Scandrett v. State
293 Ga. 602
| Ga. | 2013Background
- On December 16, 1997, Tyrone Chambers was shot and killed at Thomasville Heights Apartments; Deavis Reese saw the shooter and later identified Scandrett at trial.
- Scandrett approached Chambers and Reese, displayed a Glock 9mm, and fired; Chambers died from multiple gunshot wounds.
- About a year later, Officer Eric Minter stopped Scandrett after an abrupt turn at a roadblock and found a loaded Glock 9mm in the car; ballistics matched shell casings from the murder scene to that Glock.
- Witnesses and a friend (Mekael Daniels) testified that Scandrett admitted shooting Chambers and identified the gun; another witness described a shooter of medium build using a Glock.

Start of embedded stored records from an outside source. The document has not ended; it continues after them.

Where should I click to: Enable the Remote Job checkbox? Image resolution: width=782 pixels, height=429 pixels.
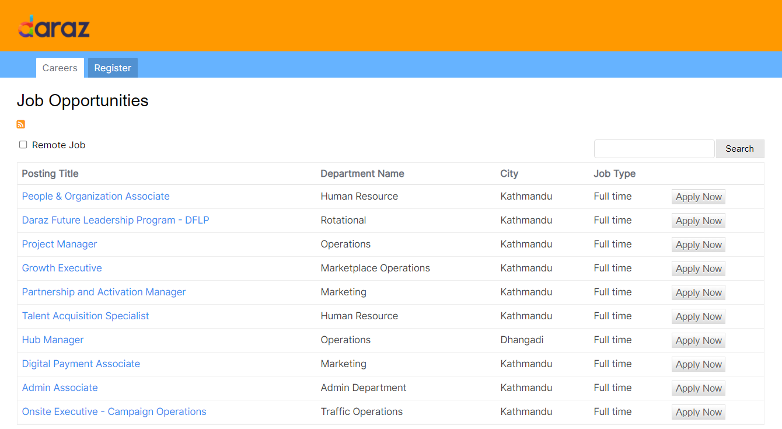tap(23, 144)
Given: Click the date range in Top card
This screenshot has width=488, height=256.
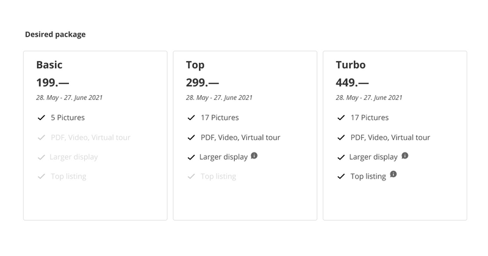Looking at the screenshot, I should 219,98.
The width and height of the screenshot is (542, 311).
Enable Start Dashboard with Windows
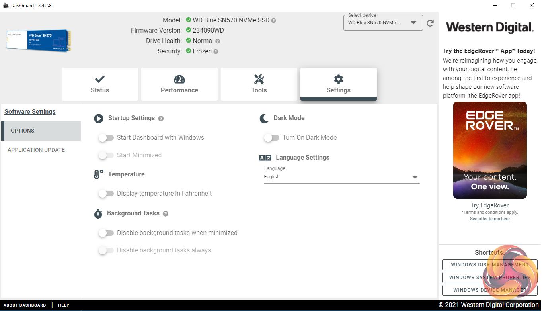coord(106,138)
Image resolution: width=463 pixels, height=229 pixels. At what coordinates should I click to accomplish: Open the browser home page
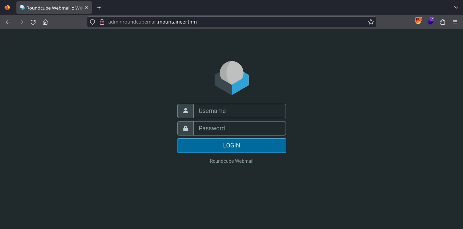coord(45,22)
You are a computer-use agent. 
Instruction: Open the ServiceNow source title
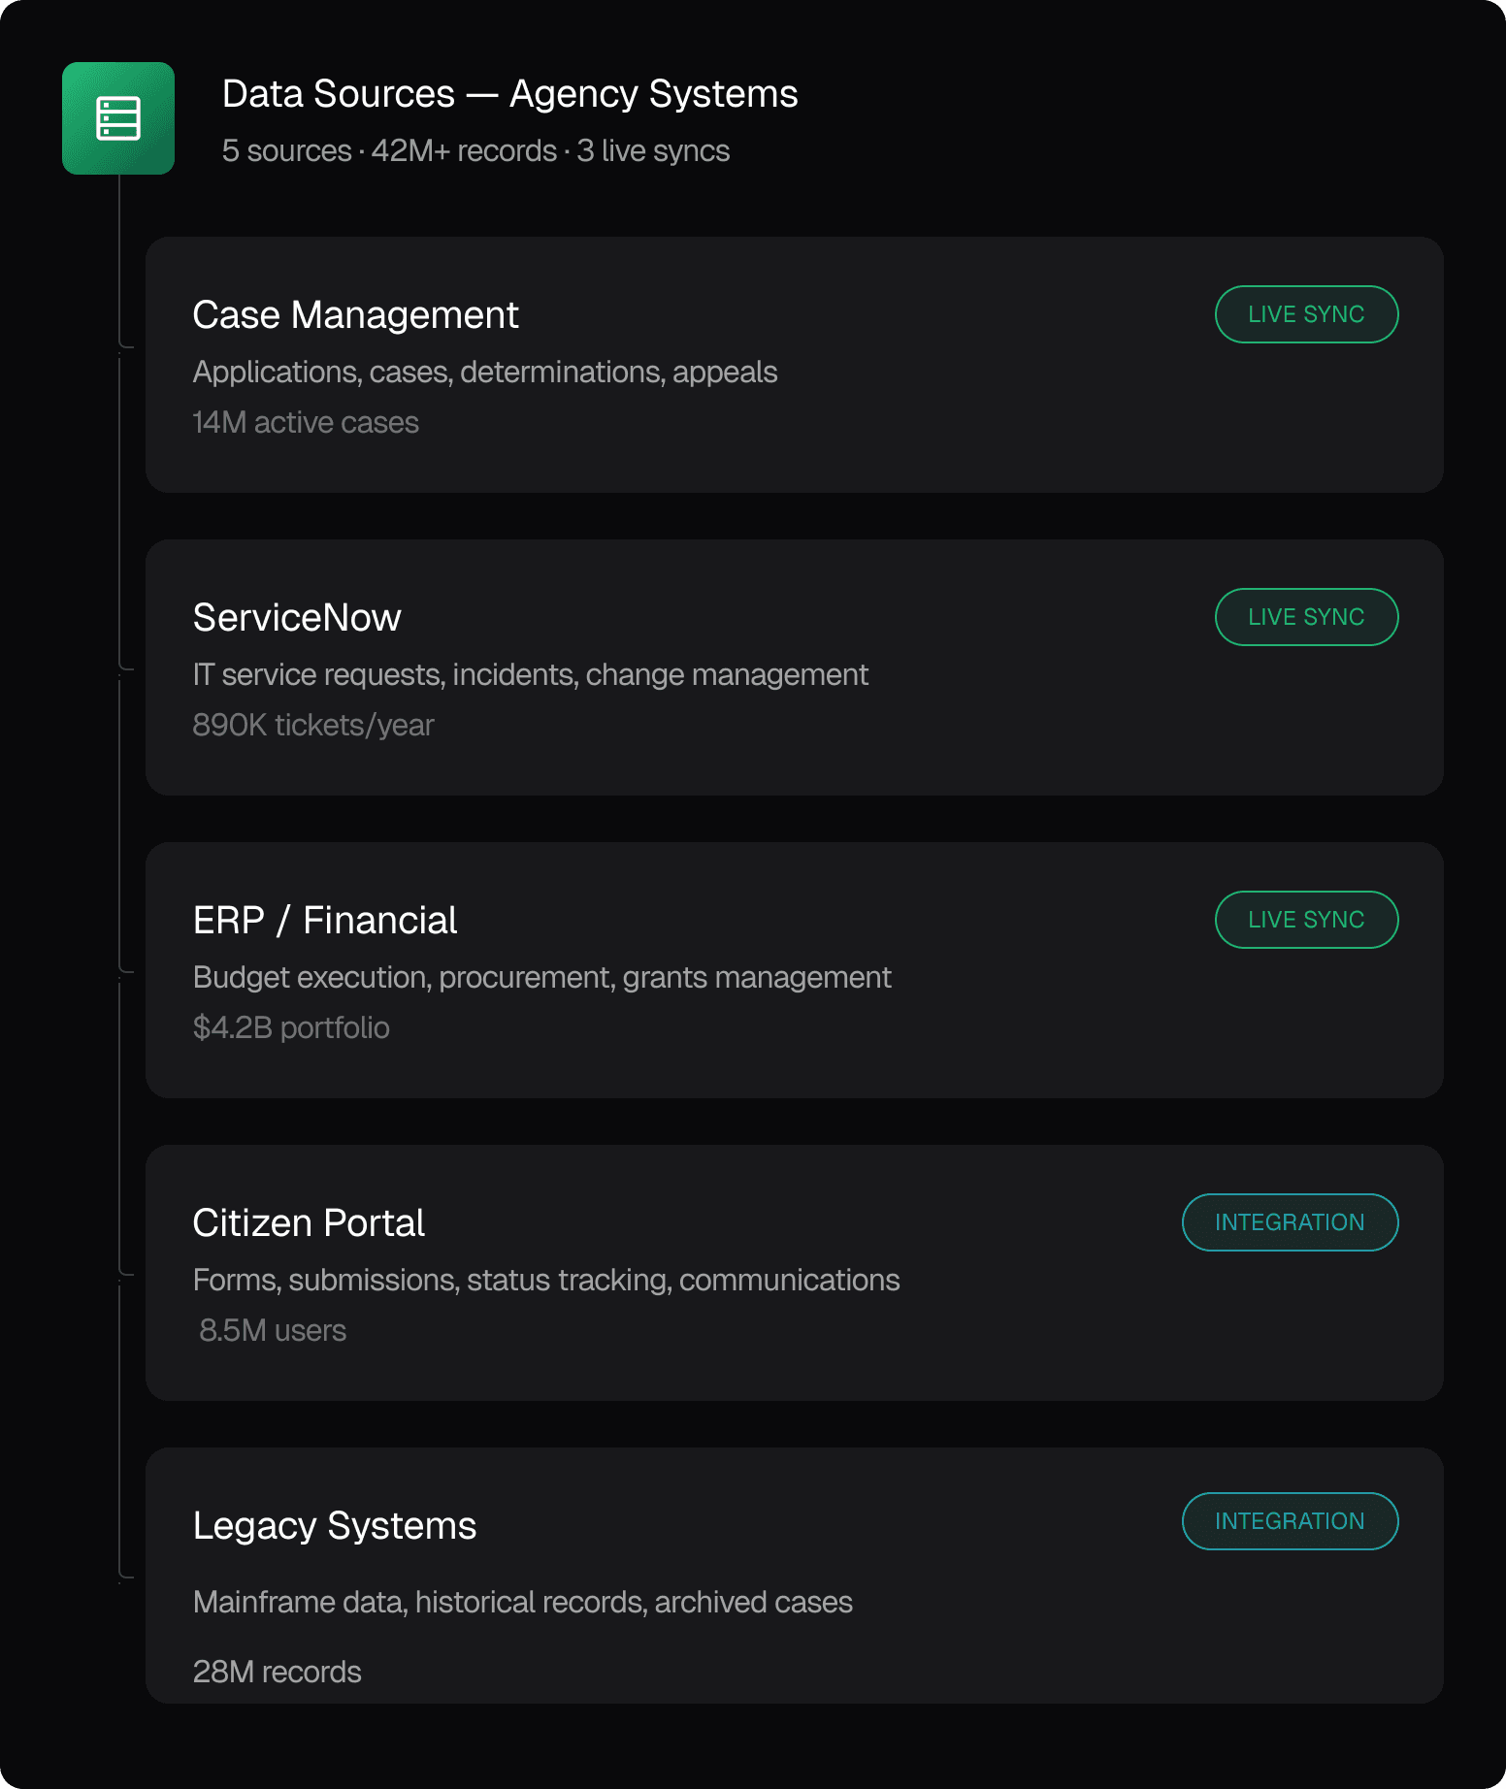[297, 618]
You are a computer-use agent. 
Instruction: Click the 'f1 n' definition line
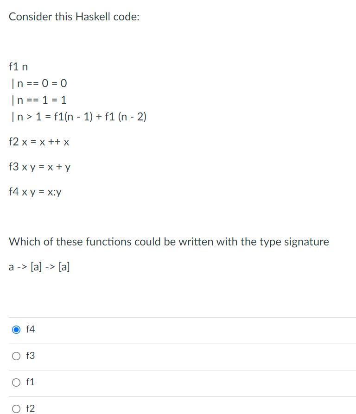18,67
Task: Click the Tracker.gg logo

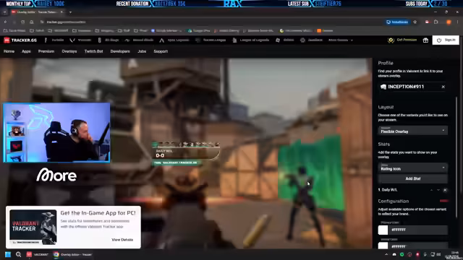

- Procedurally: indicted in 2003; first trial (Apr 2006) mistrial; retrial (May 23, 2006) resulted in convictions for malice murder and firearms offenses; felony murder convictions vacated by operation of law; motion for new trial denied and appeal to the Georgia Supreme Court followed.
Issues
| Issue | Scandrett's Argument | State's Argument | Held |
|---|---|---|---|
| Sufficiency of evidence | Conviction not supported | Evidence (identifications, admissions, ballistics) sufficient | Affirmed — evidence sufficient under Jackson v. Virginia |
| In-court ID after suppressed out-of-court ID | In-court ID tainted by prior suggestive show-up | In-court ID had independent origin; witness saw shooter closely | Affirmed — trial court reasonably found independent origin; in-court ID admissible |
| Suppression of gun seized after traffic stop | Stop illegal (no lawful basis for stopping turn) so seizure inadmissible | Officer credible that other cars were behind, lawful stop for improper turn | Affirmed — credibility finding for officer was not clearly erroneous; motion to suppress denied |
| Ineffective assistance — failure to introduce driver's license photo | Counsel deficient for not using photo showing short hair to rebut braid testimony; prejudiced outcome | No evidence counsel knew of photo; jury already heard testimony of short hair; no reasonable probability of different outcome | Affirmed — Strickland standards not met; no reversible ineffective assistance |
Key Cases Cited
- Jackson v. Virginia, 443 U.S. 307 (establishes standard for reviewing sufficiency of evidence)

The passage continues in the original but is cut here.